Representation theory of monoids consisting of order-preserving functions and order-reversing functions on an n-set

TL;DR

This paper describes the algebraic structure and quiver presentation of monoids of order-preserving and order-reversing functions on an n-set, revealing their module homomorphisms and algebra isomorphisms.

Contribution

It provides a detailed quiver presentation for the monoid algebra of these functions and characterizes their module homomorphisms, including a new algebraic isomorphism for a related monoid.

Findings

The quiver of the monoid algebra has two straightline paths with zero compositions.

Complete description of homomorphisms between induced modules.

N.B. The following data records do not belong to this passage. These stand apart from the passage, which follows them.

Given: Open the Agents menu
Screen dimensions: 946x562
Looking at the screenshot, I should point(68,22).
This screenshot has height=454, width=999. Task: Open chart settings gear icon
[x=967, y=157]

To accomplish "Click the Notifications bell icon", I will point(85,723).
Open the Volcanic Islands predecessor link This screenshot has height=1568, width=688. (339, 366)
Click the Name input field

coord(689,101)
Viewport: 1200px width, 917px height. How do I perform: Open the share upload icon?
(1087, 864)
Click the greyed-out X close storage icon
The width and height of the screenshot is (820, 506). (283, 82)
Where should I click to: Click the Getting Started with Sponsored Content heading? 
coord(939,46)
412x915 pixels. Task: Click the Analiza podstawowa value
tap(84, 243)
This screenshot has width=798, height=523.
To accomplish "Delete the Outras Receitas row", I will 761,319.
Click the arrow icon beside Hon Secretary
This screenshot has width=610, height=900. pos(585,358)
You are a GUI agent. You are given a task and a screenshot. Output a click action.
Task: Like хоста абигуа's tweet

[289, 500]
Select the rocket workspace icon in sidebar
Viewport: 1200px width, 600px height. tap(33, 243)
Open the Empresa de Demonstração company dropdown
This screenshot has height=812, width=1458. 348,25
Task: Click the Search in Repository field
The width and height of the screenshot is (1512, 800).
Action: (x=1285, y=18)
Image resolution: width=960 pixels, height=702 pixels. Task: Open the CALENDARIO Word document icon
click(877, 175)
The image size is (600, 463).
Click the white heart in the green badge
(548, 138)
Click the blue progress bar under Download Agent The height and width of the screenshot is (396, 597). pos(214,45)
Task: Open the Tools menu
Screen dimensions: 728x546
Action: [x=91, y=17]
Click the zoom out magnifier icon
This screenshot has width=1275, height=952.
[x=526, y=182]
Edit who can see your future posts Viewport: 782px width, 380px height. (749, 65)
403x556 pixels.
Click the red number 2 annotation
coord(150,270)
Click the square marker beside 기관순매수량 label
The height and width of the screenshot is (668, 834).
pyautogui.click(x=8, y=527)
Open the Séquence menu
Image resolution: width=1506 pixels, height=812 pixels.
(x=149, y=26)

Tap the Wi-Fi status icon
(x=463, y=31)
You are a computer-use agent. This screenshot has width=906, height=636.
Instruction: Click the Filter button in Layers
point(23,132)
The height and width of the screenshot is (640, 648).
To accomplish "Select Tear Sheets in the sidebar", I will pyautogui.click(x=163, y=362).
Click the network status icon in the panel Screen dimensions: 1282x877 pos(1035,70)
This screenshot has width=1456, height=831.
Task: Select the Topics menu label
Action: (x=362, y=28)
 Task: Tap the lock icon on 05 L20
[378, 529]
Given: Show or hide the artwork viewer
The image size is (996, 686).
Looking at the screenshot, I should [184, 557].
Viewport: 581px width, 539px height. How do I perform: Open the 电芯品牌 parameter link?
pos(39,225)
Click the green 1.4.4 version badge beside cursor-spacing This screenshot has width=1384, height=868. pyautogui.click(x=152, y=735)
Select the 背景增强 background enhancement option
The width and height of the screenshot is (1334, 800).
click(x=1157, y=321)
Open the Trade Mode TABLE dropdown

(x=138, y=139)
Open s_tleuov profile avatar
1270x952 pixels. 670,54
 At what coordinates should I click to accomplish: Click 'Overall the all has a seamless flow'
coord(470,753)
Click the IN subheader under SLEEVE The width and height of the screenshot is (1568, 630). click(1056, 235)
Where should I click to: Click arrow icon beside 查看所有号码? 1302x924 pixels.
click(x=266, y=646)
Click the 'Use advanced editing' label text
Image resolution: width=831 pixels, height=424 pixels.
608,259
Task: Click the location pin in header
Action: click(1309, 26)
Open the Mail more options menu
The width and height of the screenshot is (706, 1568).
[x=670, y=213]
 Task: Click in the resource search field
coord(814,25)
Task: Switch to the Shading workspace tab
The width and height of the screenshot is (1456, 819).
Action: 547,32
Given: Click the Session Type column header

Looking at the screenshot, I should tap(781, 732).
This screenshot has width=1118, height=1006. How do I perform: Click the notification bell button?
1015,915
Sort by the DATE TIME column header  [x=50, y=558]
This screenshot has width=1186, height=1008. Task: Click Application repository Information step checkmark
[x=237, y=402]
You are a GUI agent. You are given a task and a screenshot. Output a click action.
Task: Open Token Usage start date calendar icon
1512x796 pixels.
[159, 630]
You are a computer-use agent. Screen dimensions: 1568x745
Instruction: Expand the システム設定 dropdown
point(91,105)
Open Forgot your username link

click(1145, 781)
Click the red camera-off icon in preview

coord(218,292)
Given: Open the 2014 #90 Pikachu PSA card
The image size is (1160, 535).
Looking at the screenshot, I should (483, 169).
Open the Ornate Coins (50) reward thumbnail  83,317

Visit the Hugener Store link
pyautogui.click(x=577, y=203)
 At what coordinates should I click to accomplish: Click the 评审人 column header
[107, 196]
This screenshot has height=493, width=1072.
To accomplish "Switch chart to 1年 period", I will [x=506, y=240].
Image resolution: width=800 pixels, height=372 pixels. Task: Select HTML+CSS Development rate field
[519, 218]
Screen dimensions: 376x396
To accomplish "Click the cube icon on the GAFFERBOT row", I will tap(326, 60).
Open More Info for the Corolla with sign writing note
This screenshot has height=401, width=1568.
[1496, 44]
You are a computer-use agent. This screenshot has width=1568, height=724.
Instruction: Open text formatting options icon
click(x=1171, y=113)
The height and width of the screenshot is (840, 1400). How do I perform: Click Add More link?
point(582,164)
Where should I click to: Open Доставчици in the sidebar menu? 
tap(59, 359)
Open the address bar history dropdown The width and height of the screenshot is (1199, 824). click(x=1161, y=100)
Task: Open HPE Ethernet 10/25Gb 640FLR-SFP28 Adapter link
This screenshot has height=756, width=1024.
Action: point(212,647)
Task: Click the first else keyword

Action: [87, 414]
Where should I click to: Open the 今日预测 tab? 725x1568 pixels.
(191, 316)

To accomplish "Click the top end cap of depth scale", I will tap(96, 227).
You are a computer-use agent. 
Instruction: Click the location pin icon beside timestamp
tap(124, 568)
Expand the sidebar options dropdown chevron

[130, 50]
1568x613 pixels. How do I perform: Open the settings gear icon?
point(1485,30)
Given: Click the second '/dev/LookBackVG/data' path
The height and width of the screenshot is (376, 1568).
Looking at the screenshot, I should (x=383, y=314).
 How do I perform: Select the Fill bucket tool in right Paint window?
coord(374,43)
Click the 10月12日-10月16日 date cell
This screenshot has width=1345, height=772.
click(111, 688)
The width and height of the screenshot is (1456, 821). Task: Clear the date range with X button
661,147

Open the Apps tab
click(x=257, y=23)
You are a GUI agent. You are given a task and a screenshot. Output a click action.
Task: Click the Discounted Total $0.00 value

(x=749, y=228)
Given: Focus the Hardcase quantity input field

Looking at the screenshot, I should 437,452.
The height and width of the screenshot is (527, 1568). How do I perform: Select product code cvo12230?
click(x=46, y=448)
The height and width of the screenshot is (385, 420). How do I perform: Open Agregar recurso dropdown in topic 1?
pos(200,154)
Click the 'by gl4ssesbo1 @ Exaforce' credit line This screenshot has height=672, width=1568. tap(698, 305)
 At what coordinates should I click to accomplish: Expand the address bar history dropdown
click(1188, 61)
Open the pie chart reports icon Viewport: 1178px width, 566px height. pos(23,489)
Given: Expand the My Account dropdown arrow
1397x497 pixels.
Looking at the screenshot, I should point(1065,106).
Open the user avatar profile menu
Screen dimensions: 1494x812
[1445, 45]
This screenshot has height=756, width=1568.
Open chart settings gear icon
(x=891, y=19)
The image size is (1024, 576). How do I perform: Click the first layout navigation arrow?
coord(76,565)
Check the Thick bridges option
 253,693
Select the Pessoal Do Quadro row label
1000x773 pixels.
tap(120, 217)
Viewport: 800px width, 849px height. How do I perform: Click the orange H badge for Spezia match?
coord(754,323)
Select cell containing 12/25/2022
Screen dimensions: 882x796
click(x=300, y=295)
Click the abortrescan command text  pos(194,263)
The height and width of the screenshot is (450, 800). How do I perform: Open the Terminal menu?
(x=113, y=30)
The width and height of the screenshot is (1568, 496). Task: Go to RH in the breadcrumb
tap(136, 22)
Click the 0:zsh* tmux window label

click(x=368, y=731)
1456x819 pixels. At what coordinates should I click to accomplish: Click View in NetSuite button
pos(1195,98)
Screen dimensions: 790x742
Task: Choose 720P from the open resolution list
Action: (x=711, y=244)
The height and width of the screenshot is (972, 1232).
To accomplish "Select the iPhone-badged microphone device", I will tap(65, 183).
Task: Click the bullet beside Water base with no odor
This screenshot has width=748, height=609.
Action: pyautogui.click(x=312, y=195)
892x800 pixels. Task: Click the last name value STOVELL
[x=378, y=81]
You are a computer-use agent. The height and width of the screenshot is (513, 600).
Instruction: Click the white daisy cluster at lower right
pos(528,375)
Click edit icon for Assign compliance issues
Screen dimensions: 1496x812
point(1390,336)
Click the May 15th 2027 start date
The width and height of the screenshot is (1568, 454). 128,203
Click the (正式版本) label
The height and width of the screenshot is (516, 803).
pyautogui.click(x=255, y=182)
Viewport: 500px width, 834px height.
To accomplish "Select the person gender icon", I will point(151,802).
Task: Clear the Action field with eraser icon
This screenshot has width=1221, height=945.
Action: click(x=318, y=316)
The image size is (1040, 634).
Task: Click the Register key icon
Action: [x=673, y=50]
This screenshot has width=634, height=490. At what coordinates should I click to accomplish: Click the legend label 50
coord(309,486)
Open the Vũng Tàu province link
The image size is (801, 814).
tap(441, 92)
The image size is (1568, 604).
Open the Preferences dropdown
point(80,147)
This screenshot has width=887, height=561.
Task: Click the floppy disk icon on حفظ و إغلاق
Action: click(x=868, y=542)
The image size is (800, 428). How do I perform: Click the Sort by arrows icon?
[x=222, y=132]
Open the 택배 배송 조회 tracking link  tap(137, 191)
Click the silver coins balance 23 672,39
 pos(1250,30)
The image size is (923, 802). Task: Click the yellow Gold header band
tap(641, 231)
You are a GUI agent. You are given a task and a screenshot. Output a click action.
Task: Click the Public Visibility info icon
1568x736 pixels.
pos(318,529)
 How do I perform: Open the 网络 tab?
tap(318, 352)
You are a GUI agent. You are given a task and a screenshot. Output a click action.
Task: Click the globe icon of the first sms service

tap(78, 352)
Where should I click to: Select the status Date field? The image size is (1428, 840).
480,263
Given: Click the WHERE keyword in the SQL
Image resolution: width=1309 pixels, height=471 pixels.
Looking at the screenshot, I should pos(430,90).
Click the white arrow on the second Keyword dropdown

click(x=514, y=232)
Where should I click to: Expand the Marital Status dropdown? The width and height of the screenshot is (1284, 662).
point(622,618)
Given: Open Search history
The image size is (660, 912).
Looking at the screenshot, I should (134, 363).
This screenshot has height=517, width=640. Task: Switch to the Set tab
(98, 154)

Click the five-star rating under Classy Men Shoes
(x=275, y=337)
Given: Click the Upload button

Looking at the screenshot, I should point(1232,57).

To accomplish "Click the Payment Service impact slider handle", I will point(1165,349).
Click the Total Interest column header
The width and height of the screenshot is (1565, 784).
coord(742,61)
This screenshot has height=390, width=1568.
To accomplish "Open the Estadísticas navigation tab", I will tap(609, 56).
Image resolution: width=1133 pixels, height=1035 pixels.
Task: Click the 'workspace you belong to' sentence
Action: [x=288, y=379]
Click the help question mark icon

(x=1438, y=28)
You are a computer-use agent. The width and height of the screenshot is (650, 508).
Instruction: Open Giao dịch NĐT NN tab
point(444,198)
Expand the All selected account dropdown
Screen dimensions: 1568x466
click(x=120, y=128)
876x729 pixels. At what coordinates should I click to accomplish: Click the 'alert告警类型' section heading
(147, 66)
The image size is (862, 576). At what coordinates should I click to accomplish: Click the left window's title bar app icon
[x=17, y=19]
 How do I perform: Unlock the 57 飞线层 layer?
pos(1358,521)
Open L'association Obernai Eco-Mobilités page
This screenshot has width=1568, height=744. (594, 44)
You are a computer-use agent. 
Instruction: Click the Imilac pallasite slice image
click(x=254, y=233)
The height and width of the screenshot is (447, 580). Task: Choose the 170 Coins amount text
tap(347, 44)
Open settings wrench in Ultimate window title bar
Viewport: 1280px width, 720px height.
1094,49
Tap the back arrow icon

Isomorphism of the covering monoid to a semidirect product and its algebra decomposition.

Abstract

Let $\operatorname{OD}_{n}$ be the monoid of all order-preserving functions and order-reversing functions on the set $\{1,\ldots,n\}$. We describe a quiver presentation for the monoid algebra $\Bbbk\operatorname{OD}_{n}$ where $\Bbbk$ is a field whose characteristic is not 2. We show that the quiver consists of two straightline paths, one with $n-1$ vertices and one with $n$ vertices, and that all compositions of consecutive arrows are equal to $0$. As part of the proof we obtain a complete description of all homomorphisms between induced left Sch\"utzenberger modules of $\Bbbk\operatorname{OD}_{n}$. We also define $\operatorname{COD}_{n}$ to be a covering of $\operatorname{OD}_{n}$ with an artificial distinction between order-preserving and order-reversing constant functions. We show that $\operatorname{COD}_{n}\simeq\operatorname{O}_{n}\rtimes\mathbb{Z}_{2}$ where $\operatorname{O}_{n}$ is the monoid of all order-preserving functions on the set $\{1,\ldots,n\}$. Moreover, if $\Bbbk$ is a field whose characteristic is not $2$ we prove that $\Bbbk\operatorname{COD}_{n}\simeq\Bbbk\operatorname{O}_{n}\times\Bbbk\operatorname{O}_{n}$. As a corollary, we deduce that the quiver of $\Bbbk\operatorname{COD}_{n}$ consists of two straightline paths with n vertices, and that all compositions of consecutive arrows are equal to $0$.